Monday, March 12, 2007

Grace Cavendish

When oh when is Gold going to published here in the US? I lust! I want! I can order it and wait 4-5 weeks (eep!) but I'd rather it come out in the nice US edition and then my library will buy it and I can read it there. BUT! WHEN?! Especially because Amazon is now taunting me also with Haunted! We need to get through the alphabet sooner people!

Y'all know I love this series. If you've forgotten or are new, Lady Grace is maid-of-honor to her majesty Queen Elizabeth (the first) and also her personal detective. The books are in diary form and chock-full of historical details and interesting facts, but without this information getting in way of the story. Not only that, but they are fun, rollicking adventures of Grace acting quite improperly and loving it. The Queen (not always the most proper woman) turns a blind eye as long as she saves the day and not many people find out.

One of my favorite parts of the series is the characterization of Queen Elizabeth. She is every bit regal, but also possesses a fantastic and wicked sense of humour.

I read Exile this summer on a dark and stormy night. Banoo Yasmine of Sharakand is an exiled Princess. There are several rumours floating around the court about why she and her retinue are in London, but the Queen as told Grace the truth-- her family was the victim of a bloody coup in Sharakand. The giant Heart of Kings ruby that she wears around her neck is rumoured to have magical powers, but Grace knows it's really a gift to the Queen to guarantee that the Banoo and her people can stay and be safe in England.

Of course, the ruby gets stolen and Grace is afraid the Queen won't continue to give the Banoo sanctuary without the ruby as security. The ruby is found, but it's discovered in Ellie's laundry basket. Grace knows her friend didn't steal the ruby, but Ellie's about to be in serious trouble if Grace can't find out who did steal it!

This book focuses a lot on the different customs of the people from Sharakand and how the English court reacts to these strangers. Unfortunately, Grace doesn't get to know any of these people really well-- there are language difficulties and she's trying to clear her best friend after all-- so they aren't very fleshed out and we don't get to know them very well. We just see Grace's perceptions as she observes them at dinner or passes them in the corridors. This isn't the strongest book in the series, but fans of Grace will not be disappointed.

I did a little happy dance when Feud came in. The Queen is having her portrait painted, but the Queen has more important things to do than stand around all day while people paint her picture. Lady Sarah, who looks somewhat like the Queen, is standing for most of the portrait, and Grace has to sit and read to her. Grace would much rather watch the painters and learn their craft. While watching the artists, Grace learns quite a few things-- especially that certain paints are poisonous.
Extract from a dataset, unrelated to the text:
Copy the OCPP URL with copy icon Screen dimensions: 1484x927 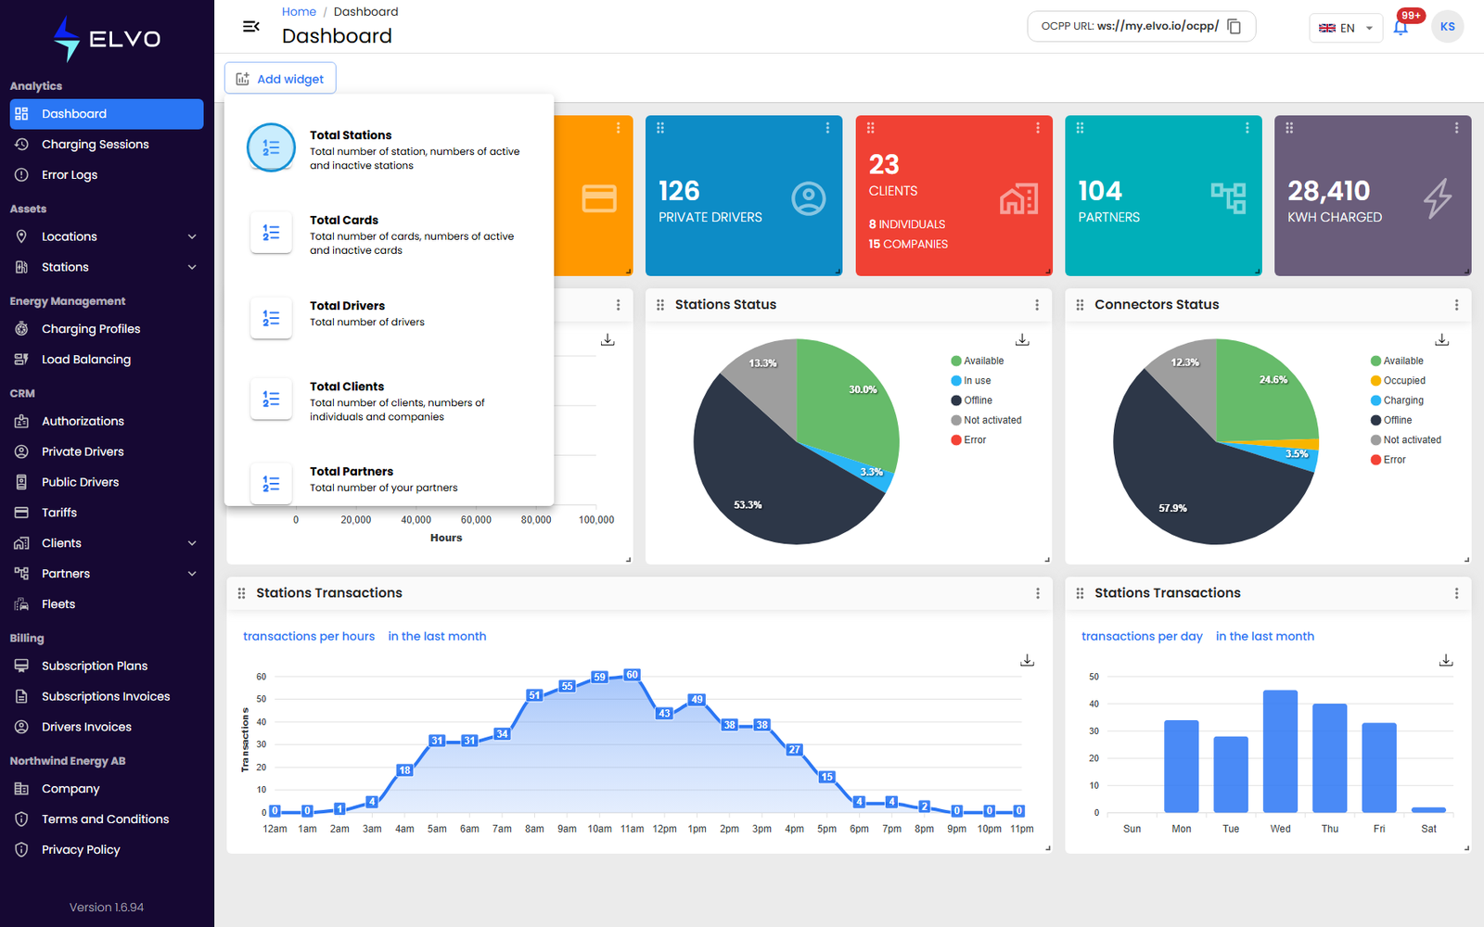[x=1234, y=27]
At the same time, an acting troupe has shown up and Lady Carmina is falling mysteriously ill. Grace suspects, but can't prove, she's being poisoned. Paints are being stolen from the work room-- if Grace can find the thief, will she find the poisoner? Who would want to harm Carmina?

The problem with this book is that a feud Carmina's family is involved in is the turning point of the plot, but it's hidden in the background. The pointers leading the the feud would have been very subtle foreshadowing and would make an almost-twist (and exciting) ending. But, alas, the book is named feud, so we know it's going to be important. The most interesting thing about this book is not the feud or the information presented about feuds. The most interesting thing is the information about the painting and artistic techniques of the Elizabethan age. This story contains more false leads than the previous mysteries and is one of the best.

Now, we just have to wait patently (ha! when I have I ever been patient?!) for Gold, and then Haunted. HURRY UP!

Also, Assassin will be out in paperback in August!

1 comment:

Erin said...

These sound like something I would like! Thanks for the heads-up.